**Element lookup records:**
----

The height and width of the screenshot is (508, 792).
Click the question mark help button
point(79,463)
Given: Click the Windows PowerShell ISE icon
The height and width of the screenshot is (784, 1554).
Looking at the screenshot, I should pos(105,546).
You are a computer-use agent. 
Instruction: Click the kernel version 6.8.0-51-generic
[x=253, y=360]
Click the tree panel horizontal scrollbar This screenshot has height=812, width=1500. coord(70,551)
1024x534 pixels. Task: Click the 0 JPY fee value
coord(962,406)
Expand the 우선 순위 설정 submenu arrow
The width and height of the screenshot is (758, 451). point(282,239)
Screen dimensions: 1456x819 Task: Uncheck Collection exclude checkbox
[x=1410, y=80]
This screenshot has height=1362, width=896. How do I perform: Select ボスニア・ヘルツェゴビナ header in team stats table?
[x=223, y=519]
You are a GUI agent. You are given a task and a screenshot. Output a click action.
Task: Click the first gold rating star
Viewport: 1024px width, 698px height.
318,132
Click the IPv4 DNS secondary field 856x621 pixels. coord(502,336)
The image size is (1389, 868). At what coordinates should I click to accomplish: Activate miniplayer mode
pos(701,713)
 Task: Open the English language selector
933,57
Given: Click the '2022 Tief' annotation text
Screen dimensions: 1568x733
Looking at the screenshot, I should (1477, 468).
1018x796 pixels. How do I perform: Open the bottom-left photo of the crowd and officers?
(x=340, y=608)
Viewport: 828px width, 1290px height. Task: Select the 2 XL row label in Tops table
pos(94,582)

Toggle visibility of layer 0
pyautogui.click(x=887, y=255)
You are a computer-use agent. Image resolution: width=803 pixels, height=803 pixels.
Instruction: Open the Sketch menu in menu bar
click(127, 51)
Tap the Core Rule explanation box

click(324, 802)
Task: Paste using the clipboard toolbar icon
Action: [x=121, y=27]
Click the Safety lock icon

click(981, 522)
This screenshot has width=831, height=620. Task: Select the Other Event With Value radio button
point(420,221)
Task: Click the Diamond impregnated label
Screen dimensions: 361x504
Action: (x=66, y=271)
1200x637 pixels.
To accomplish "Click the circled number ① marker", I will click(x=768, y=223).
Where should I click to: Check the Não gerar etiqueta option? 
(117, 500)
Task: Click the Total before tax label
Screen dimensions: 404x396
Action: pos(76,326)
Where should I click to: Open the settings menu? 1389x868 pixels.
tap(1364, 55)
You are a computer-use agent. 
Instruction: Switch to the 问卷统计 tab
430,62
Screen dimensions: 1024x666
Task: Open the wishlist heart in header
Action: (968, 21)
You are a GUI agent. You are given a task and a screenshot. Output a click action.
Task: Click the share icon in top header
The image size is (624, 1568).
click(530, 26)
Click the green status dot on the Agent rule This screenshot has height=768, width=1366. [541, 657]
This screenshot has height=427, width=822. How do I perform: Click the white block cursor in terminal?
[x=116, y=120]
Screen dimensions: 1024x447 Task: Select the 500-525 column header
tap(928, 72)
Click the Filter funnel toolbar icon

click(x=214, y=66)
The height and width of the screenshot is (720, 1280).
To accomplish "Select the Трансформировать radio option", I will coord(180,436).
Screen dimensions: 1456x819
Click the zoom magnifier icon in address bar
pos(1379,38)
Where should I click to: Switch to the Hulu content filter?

----

**WORK TO COMPLETE:**
Express the lines of the material, from the line containing "Viewport: 828px width, 1290px" through the end of the material, as a JSON list of strings with one string per line, leaving out blank lines.

**WRITTEN REPLY:**
[
  "Viewport: 828px width, 1290px height. Task: Select the 2 XL row label in Tops table",
  "pos(94,582)",
  "Toggle visibility of layer 0",
  "pyautogui.click(x=887, y=255)",
  "You are a computer-use agent. Image resolution: width=803 pixels, height=803 pixels.",
  "Instruction: Open the Sketch menu in menu bar",
  "click(127, 51)",
  "Tap the Core Rule explanation box",
  "click(324, 802)",
  "Task: Paste using the clipboard toolbar icon",
  "Action: [x=121, y=27]",
  "Click the Safety lock icon",
  "click(981, 522)",
  "This screenshot has width=831, height=620. Task: Select the Other Event With Value radio button",
  "point(420,221)",
  "Task: Click the Diamond impregnated label",
  "Screen dimensions: 361x504",
  "Action: (x=66, y=271)",
  "1200x637 pixels.",
  "To accomplish \"Click the circled number ① marker\", I will click(x=768, y=223).",
  "Where should I click to: Check the Não gerar etiqueta option? ",
  "(117, 500)",
  "Task: Click the Total before tax label",
  "Screen dimensions: 404x396",
  "Action: pos(76,326)",
  "Where should I click to: Open the settings menu? 1389x868 pixels.",
  "tap(1364, 55)",
  "You are a computer-use agent. ",
  "Instruction: Switch to the 问卷统计 tab",
  "430,62",
  "Screen dimensions: 1024x666",
  "Task: Open the wishlist heart in header",
  "Action: (968, 21)",
  "You are a GUI agent. You are given a task and a screenshot. Output a click action.",
  "Task: Click the share icon in top header",
  "The image size is (624, 1568).",
  "click(530, 26)",
  "Click the green status dot on the Agent rule This screenshot has height=768, width=1366. [541, 657]",
  "This screenshot has height=427, width=822. How do I perform: Click the white block cursor in terminal?",
  "[x=116, y=120]",
  "Screen dimensions: 1024x447 Task: Select the 500-525 column header",
  "tap(928, 72)",
  "Click the Filter funnel toolbar icon",
  "click(x=214, y=66)",
  "The height and width of the screenshot is (720, 1280).",
  "To accomplish \"Select the Трансформировать radio option\", I will coord(180,436).",
  "Screen dimensions: 1456x819",
  "Click the zoom magnifier icon in address bar",
  "pos(1379,38)",
  "Where should I click to: Switch to the Hulu content filter?"
]